The benefits from a capital gains tax cut go overwhelmingly to millionaires, particularly given the current economic climate, in which “the middle class doesn’t collect capital gains, or dividends, in any material amount.” As Michael Ettlinger pointed out “benefits of capital gains tax cuts overwhelmingly go to those who own capital assets outside of retirement.” Furthermore, Ettlinger noted “a 0% capital gains rate would in fact be a disaster for the market.” “Given the uncertain times we face, it’s far more likely that a zero rate on capital gains would prompt a massive exodus from the market than a massive entry into it,” he wrote.
Boehner is also proposing a reduction in the corporate tax rate from 35 percent to 25 percent. As the Wonk Room has noted over and over, this proposal does not create jobs. A study by the Center for American Progress Action Fund found that increased corporate profits do not trickle down, and that corporations invest little in new commercial structures such as factories and office buildings.
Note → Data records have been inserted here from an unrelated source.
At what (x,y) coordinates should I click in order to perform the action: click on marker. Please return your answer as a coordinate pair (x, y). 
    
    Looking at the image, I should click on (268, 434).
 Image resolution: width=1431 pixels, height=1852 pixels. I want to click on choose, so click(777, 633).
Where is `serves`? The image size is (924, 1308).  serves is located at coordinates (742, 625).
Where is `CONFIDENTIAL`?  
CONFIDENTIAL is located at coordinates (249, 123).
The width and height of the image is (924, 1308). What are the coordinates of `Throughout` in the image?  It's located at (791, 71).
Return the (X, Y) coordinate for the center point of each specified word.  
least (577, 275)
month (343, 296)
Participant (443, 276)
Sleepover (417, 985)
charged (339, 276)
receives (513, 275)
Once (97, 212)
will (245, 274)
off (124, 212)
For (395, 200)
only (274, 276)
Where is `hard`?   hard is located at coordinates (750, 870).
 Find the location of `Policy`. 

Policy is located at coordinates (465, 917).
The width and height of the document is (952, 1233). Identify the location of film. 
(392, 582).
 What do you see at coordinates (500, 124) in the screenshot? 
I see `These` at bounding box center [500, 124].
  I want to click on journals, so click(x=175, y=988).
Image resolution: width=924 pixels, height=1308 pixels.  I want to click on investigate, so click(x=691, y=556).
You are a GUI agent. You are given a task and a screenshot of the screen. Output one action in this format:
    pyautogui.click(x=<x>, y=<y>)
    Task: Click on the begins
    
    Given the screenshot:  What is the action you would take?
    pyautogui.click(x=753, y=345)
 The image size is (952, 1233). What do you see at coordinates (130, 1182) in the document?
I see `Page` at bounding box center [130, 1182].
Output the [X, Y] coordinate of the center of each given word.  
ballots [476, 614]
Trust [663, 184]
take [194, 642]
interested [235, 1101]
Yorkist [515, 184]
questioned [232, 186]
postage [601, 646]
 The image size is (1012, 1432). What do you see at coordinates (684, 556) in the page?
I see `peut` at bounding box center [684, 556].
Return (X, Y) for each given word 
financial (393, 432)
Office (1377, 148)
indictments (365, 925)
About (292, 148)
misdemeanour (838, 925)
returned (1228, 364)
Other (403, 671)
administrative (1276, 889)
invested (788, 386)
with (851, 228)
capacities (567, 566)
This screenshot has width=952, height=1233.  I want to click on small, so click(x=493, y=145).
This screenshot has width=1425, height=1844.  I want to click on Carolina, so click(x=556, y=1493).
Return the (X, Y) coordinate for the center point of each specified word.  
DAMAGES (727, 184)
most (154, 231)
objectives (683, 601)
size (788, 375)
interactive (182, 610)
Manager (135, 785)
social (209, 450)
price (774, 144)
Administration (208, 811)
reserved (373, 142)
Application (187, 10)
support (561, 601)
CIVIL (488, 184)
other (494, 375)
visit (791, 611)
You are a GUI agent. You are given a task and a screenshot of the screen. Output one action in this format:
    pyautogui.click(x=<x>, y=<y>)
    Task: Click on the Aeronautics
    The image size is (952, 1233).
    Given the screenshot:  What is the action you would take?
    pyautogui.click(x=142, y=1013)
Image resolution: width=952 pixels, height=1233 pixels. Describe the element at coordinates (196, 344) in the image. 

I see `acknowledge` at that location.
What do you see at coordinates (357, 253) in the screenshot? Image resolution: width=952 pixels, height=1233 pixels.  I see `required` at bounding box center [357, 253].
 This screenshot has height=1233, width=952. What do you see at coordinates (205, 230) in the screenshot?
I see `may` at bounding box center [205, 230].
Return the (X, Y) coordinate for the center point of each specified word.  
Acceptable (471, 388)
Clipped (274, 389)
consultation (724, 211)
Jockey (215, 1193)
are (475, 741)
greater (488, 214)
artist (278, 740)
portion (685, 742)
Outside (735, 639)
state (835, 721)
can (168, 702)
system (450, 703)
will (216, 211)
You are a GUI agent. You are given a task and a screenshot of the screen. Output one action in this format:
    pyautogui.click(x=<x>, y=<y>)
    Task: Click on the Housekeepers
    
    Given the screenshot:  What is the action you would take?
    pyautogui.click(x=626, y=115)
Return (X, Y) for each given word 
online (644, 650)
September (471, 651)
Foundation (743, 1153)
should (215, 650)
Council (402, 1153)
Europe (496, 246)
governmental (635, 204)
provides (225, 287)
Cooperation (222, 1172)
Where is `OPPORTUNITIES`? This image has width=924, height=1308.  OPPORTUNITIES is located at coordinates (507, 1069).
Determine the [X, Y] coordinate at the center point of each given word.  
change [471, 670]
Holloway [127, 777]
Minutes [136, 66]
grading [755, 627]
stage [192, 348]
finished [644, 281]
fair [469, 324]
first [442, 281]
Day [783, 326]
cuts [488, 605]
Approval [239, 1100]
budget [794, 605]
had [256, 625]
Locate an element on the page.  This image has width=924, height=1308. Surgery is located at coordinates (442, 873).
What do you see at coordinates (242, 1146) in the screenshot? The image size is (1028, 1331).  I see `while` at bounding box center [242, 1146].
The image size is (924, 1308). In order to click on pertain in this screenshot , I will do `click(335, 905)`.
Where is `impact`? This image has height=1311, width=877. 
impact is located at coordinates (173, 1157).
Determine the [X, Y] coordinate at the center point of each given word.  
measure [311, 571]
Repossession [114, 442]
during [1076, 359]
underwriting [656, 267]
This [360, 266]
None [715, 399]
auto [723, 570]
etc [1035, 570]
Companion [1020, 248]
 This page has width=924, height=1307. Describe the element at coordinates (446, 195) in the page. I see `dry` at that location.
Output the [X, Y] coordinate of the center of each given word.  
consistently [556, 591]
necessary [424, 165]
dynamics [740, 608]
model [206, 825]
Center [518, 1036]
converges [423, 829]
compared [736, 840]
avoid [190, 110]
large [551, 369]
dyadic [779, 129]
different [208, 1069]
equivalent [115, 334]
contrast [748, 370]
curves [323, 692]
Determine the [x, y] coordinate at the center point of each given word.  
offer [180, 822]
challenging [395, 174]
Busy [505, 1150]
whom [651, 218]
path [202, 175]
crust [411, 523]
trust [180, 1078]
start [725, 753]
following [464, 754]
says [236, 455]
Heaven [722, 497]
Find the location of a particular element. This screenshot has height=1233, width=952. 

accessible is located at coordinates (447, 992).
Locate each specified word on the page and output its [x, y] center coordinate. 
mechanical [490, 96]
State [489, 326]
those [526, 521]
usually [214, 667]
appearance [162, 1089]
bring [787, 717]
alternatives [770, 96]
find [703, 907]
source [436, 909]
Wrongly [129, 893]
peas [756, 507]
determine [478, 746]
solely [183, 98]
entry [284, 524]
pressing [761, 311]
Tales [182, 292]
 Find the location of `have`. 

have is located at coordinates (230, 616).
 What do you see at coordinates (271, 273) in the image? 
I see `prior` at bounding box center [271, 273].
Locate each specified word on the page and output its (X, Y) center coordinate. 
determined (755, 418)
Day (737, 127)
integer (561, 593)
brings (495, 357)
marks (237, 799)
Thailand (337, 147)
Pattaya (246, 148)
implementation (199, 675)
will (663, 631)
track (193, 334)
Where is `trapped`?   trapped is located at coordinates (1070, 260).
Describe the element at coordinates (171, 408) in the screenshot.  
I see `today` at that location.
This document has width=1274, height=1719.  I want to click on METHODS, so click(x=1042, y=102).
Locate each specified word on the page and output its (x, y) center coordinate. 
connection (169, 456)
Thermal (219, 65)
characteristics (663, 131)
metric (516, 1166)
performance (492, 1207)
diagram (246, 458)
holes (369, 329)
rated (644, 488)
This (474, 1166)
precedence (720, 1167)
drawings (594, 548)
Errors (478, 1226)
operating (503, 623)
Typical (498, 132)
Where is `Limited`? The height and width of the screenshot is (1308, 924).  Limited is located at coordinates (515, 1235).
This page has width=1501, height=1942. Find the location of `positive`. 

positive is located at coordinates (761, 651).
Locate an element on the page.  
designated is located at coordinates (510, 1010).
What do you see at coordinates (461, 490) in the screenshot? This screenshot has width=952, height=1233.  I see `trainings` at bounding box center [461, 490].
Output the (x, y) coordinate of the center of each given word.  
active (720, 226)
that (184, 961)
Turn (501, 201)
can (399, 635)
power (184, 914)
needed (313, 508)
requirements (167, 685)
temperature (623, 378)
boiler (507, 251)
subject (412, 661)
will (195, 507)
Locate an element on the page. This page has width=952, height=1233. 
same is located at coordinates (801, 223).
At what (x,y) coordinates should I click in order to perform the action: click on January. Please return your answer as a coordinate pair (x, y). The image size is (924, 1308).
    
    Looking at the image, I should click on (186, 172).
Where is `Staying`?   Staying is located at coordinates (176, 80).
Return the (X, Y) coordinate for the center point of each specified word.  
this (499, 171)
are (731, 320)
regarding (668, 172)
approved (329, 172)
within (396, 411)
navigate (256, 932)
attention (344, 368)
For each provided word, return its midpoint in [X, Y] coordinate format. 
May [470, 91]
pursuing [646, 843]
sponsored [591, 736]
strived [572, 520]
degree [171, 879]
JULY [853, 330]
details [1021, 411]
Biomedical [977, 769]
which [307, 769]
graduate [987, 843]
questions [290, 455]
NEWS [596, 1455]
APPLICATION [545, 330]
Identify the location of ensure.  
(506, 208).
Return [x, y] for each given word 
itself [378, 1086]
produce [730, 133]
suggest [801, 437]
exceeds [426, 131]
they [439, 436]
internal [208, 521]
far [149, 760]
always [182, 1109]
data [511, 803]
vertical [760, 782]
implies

As evidence that his plan will be well received, Boehner cites a New Models/Winston Group survey showing that “the American people overwhelmingly believe the focus of government economic policy should be economic growth and jobs, not income redistribution or ‘spreading the wealth around.'” However, according to the latest Pew Research poll, “only 25 percent of the public agrees with the centerpiece of the conservative tax program: making all of the Bush tax cuts permanent.”
Instead of presenting a
bailout stimulus package economic recovery plan based on trickle-down tax cuts – much in the manner of Sen. James Inhofe (R-OK) – Boehner should take a serious look at stimulus thru infrastructure investment, an idea which is gathering widespread support and could actually help the economy recover.